> [WHAT NEEDS TO BE DONE] What you output should match the data below exactly.

Collected data:
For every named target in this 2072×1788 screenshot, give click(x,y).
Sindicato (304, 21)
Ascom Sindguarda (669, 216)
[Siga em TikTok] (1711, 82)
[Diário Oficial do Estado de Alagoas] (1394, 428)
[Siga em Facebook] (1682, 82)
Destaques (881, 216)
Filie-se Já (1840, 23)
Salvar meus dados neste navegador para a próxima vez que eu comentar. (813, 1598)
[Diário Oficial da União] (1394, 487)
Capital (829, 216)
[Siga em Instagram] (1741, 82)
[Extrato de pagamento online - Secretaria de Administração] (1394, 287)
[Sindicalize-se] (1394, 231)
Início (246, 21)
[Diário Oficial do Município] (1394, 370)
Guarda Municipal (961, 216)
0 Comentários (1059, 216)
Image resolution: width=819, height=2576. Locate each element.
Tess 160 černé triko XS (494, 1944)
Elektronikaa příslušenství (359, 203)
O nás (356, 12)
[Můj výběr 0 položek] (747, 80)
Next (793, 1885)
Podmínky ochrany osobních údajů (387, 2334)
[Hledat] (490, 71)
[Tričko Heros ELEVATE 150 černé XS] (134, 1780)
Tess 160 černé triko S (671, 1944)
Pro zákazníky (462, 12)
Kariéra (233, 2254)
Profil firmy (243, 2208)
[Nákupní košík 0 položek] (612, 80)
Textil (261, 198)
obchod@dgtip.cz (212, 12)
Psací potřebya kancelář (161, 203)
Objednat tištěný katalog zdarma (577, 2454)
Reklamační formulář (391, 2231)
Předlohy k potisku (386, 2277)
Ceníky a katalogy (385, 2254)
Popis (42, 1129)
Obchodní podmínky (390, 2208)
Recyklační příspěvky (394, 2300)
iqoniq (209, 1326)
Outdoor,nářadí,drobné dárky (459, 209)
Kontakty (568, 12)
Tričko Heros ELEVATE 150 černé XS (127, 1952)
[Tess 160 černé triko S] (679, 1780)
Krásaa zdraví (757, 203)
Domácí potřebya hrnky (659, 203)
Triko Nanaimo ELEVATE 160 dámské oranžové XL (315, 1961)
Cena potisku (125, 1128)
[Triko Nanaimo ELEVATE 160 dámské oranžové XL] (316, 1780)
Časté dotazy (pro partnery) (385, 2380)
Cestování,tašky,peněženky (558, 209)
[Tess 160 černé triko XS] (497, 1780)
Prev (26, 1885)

> [WRITTEN ANSWER]
For every named target in this 2072×1788 screenshot, give click(x,y).
Sindicato (304, 21)
Ascom Sindguarda (669, 216)
[Siga em TikTok] (1711, 82)
[Diário Oficial do Estado de Alagoas] (1394, 428)
[Siga em Facebook] (1682, 82)
Destaques (881, 216)
Filie-se Já (1840, 23)
Salvar meus dados neste navegador para a próxima vez que eu comentar. (813, 1598)
[Diário Oficial da União] (1394, 487)
Capital (829, 216)
[Siga em Instagram] (1741, 82)
[Extrato de pagamento online - Secretaria de Administração] (1394, 287)
[Sindicalize-se] (1394, 231)
Início (246, 21)
[Diário Oficial do Município] (1394, 370)
Guarda Municipal (961, 216)
0 Comentários (1059, 216)
Image resolution: width=819, height=2576. Locate each element.
Tess 160 černé triko XS (494, 1944)
Elektronikaa příslušenství (359, 203)
O nás (356, 12)
[Můj výběr 0 položek] (747, 80)
Next (793, 1885)
Podmínky ochrany osobních údajů (387, 2334)
[Hledat] (490, 71)
[Tričko Heros ELEVATE 150 černé XS] (134, 1780)
Tess 160 černé triko S (671, 1944)
Pro zákazníky (462, 12)
Kariéra (233, 2254)
Profil firmy (243, 2208)
[Nákupní košík 0 položek] (612, 80)
Textil (261, 198)
obchod@dgtip.cz (212, 12)
Psací potřebya kancelář (161, 203)
Objednat tištěný katalog zdarma (577, 2454)
Reklamační formulář (391, 2231)
Předlohy k potisku (386, 2277)
Ceníky a katalogy (385, 2254)
Popis (42, 1129)
Obchodní podmínky (390, 2208)
Recyklační příspěvky (394, 2300)
iqoniq (209, 1326)
Outdoor,nářadí,drobné dárky (459, 209)
Kontakty (568, 12)
Tričko Heros ELEVATE 150 černé XS (127, 1952)
[Tess 160 černé triko S] (679, 1780)
Krásaa zdraví (757, 203)
Domácí potřebya hrnky (659, 203)
Triko Nanaimo ELEVATE 160 dámské oranžové XL (315, 1961)
Cena potisku (125, 1128)
[Triko Nanaimo ELEVATE 160 dámské oranžové XL] (316, 1780)
Časté dotazy (pro partnery) (385, 2380)
Cestování,tašky,peněženky (558, 209)
[Tess 160 černé triko XS] (497, 1780)
Prev (26, 1885)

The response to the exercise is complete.